Monitoring Developments and Preparing for Paradigm Shifts
Key next steps include tracking corporate milestones, such as OpenAI’s and Anthropic’s progress toward automated AI R&D, and observing whether current limitations slow progress as Clark predicts. Researchers and policymakers should prepare for the possibility of a paradigm shift by investing in foundational AI research and developing contingency plans.
Further analysis and discussion are expected as new data from ongoing AI developments emerge, especially around the feasibility of overcoming current limitations. Clark’s forecast encourages a cautious yet proactive approach, emphasizing the importance of readiness for both rapid advancement and potential stagnation or fundamental change.
Key Questions
What does Clark’s 40% probability mean for AI progress?
It indicates a significant chance that current AI development paradigms may hit fundamental limitations, requiring new approaches to make further progress. This could delay or alter the expected timeline for achieving advanced AI capabilities.
How does Clark’s forecast differ from previous predictions?
Earlier forecasts often emphasized rapid progress within a few years.
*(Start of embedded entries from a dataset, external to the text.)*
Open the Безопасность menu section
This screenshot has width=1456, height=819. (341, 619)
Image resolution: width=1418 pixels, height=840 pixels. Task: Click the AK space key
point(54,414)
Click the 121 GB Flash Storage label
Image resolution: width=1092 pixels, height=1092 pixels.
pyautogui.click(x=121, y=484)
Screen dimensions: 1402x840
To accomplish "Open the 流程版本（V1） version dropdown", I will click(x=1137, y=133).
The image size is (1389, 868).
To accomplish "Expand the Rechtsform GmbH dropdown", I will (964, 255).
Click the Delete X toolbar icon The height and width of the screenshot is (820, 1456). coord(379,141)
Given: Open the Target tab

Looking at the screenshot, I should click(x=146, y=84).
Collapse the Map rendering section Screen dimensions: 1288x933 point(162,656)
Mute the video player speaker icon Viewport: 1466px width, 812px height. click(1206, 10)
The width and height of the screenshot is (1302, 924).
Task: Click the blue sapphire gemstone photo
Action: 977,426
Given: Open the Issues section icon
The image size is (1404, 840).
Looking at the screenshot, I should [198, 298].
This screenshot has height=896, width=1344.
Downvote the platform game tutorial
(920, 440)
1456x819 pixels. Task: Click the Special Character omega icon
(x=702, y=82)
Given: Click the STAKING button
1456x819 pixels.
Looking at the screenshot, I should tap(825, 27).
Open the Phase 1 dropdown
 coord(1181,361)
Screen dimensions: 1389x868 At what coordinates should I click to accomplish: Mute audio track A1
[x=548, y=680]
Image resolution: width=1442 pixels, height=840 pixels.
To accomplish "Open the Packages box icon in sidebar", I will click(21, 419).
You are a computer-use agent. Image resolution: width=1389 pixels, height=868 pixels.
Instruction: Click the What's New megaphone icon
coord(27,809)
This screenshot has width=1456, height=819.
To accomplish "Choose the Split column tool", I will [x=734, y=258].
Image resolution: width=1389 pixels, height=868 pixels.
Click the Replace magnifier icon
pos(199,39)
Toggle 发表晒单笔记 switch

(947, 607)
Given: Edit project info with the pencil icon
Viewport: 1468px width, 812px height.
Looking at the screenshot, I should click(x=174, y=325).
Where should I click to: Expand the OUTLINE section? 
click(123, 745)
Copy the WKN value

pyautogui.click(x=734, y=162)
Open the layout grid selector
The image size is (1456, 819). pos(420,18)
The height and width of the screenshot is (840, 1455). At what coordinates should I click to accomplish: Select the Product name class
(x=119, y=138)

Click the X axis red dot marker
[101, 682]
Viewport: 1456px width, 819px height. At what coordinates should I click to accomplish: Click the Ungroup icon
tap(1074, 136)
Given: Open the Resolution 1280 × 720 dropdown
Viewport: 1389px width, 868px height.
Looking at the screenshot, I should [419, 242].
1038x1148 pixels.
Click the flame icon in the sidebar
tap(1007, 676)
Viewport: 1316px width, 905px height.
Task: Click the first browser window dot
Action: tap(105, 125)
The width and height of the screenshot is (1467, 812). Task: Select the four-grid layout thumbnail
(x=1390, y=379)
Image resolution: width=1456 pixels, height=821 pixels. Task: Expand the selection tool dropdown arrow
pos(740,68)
Clark’s recent analysis introduces a nuanced view, emphasizing the structural risk of hitting a ceiling and the possibility that progress may not be purely a matter of scaling compute and data.
What are the implications if the 40% scenario occurs?
If true, it would mean that current AI architectures are fundamentally limited, prompting a shift in research focus, potential years of delay, and a need for new paradigms. It could also influence regulation and investment strategies.
Is there a way to confirm whether a fundamental limit exists?
Confirmation would require ongoing empirical evidence from AI research, including breakthroughs or persistent stagnation despite increased compute and data. The community continues to debate this, and no definitive proof has yet emerged.